Uitspraak
1.Het verdere procesverloop
- de tussenbeschikking van deze rechtbank van 7 juli 2020;
- de brief van mr. D. Warnink van 9 juli 2020;
- de brief van mr. D. Warnink van 29 juli 2020;
- het e-mailbericht van de officier van justitie van 5 augustus 2020, met bijlagen.
2.Beoordeling
Ten aanzien van de vormen van verplichte zorg is het van belang dat, naast de vormen die verzocht zijn ook ‘onderzoek aan kleding of lichaam’ en ‘onderzoek van de woon- of verblijfsruimte op gedrag-beïnvloedende middelen en gevaarlijke voorwerpen’ worden opgenomen in de zorgmachtiging. De vorige opname van betrokkene was namelijk mede een gevolg van het gebruik van middelen.
Beide oproepbrieven zijn (aangetekend) naar het BRP-adres van betrokkene gestuurd. Waar er eerst onduidelijkheid bestond over de vraag of betrokkene nog wel daar verbleef, is nu gebleken dat zij recent nog voor overlast heeft gezorgd in de buurt. Hieruit maakt de rechtbank op dat zij nog altijd verblijft op het adres, waar de oproepbrieven voor de mondelinge behandeling naartoe zijn gestuurd.

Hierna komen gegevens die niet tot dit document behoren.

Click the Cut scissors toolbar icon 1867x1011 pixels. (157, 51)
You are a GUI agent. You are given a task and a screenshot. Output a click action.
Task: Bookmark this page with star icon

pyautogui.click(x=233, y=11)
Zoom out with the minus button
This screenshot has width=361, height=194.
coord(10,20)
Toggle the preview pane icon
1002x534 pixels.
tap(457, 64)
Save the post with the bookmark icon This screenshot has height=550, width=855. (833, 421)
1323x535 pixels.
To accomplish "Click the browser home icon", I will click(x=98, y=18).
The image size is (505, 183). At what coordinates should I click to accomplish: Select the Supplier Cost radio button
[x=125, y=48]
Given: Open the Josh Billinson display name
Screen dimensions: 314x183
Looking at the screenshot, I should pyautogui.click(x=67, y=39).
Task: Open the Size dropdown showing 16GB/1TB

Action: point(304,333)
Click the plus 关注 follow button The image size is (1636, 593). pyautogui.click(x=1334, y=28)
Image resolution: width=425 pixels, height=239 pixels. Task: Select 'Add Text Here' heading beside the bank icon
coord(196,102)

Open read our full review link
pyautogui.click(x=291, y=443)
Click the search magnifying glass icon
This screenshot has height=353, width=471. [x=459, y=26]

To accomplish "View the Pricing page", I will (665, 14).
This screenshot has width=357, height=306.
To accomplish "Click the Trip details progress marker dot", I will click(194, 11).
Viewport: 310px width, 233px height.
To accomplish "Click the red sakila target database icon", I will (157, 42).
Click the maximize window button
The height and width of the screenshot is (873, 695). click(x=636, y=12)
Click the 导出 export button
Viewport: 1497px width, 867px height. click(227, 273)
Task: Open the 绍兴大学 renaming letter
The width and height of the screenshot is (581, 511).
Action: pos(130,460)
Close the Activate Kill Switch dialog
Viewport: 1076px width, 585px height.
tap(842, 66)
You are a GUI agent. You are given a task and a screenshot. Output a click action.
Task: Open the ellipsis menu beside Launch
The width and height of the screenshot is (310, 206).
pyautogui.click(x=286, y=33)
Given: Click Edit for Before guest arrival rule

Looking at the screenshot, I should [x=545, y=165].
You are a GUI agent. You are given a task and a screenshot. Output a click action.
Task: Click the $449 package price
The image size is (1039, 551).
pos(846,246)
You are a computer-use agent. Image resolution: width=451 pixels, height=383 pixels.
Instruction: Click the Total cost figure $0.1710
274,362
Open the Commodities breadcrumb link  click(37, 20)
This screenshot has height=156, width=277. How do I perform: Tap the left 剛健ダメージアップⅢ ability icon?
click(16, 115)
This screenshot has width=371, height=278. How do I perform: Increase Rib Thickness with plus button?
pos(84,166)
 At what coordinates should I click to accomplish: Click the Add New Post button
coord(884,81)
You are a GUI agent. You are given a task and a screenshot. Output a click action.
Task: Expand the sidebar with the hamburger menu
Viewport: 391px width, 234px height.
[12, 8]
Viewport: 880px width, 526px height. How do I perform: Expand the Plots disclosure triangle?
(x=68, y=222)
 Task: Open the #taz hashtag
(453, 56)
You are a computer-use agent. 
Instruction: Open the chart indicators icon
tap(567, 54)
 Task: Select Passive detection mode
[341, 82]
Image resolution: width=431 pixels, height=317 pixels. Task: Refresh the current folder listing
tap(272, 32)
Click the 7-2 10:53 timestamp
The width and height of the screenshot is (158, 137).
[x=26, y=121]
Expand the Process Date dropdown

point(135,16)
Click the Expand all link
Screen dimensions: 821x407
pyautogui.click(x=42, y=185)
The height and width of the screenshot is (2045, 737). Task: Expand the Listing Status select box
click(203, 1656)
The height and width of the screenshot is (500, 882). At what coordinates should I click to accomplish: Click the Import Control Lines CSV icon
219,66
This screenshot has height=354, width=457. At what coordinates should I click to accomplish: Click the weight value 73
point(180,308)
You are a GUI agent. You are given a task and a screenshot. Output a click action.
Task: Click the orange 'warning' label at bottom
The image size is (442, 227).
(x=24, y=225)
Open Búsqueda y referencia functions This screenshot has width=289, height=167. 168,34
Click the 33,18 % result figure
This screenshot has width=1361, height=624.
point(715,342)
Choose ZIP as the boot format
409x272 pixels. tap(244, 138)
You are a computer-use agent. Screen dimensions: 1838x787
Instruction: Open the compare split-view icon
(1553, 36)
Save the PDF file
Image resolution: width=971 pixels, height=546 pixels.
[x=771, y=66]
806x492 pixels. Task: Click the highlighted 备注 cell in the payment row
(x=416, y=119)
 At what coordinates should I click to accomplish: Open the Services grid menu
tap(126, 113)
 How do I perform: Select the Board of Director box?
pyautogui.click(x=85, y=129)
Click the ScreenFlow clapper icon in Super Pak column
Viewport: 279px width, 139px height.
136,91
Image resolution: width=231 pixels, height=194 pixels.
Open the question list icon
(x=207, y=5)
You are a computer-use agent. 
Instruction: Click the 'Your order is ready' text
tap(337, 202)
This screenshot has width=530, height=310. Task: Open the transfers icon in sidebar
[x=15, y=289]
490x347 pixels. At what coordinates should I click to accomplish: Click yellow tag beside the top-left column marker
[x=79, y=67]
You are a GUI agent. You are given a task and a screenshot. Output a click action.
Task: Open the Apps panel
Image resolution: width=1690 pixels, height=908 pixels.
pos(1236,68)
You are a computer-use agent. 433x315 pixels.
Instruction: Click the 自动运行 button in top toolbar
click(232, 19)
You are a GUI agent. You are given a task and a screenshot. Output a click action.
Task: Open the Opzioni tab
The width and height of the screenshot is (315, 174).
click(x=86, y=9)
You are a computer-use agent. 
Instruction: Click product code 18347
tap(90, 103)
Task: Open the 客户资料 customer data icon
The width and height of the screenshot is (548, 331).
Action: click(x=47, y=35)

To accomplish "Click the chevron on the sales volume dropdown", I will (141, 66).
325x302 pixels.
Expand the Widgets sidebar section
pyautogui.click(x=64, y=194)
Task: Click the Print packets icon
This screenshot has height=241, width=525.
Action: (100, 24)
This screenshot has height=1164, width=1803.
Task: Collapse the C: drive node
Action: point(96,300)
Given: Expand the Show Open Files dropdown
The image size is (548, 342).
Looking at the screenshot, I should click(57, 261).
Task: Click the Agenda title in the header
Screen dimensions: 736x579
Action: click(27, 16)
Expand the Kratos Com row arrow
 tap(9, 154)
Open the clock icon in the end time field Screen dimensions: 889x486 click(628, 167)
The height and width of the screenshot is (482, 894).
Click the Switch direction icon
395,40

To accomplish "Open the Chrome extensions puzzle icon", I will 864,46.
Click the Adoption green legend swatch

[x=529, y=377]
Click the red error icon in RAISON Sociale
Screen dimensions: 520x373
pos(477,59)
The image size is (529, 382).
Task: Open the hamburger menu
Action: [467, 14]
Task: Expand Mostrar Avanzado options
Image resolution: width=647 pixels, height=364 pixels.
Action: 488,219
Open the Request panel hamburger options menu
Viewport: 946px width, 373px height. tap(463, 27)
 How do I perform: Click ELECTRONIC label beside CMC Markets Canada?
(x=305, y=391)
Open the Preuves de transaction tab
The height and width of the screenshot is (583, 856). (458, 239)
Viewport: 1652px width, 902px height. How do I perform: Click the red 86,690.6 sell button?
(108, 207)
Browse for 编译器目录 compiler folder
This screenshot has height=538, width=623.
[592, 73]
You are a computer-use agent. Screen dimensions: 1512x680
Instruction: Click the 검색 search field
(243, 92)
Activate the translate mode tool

Ten slotte heeft de advocaat vraagtekens gezet bij de uitvoerbaarheid van de zorgmachtiging, nu de zorgverantwoordelijke (mw. [naam 3] ) niet bekend is met de actuele toestand van betrokkene en hij niet met betrokkene over het verlenen van verplichte zorg overleg kan voeren. De rechtbank is echter van oordeel dat de zorgverantwoordelijke zich op de hoogte kan stellen van de actuele toestand van betrokkene, door betrokkene te bezoeken, al dan niet met assistentie van de politie. Dan kan ook overleg tussen de zorgverantwoordelijke en betrokkene plaatsvinden over een voorgenomen beslissing tot het verlenen van verplichte zorg. De rechtbank verwerpt daarom ook dit verweer van de advocaat.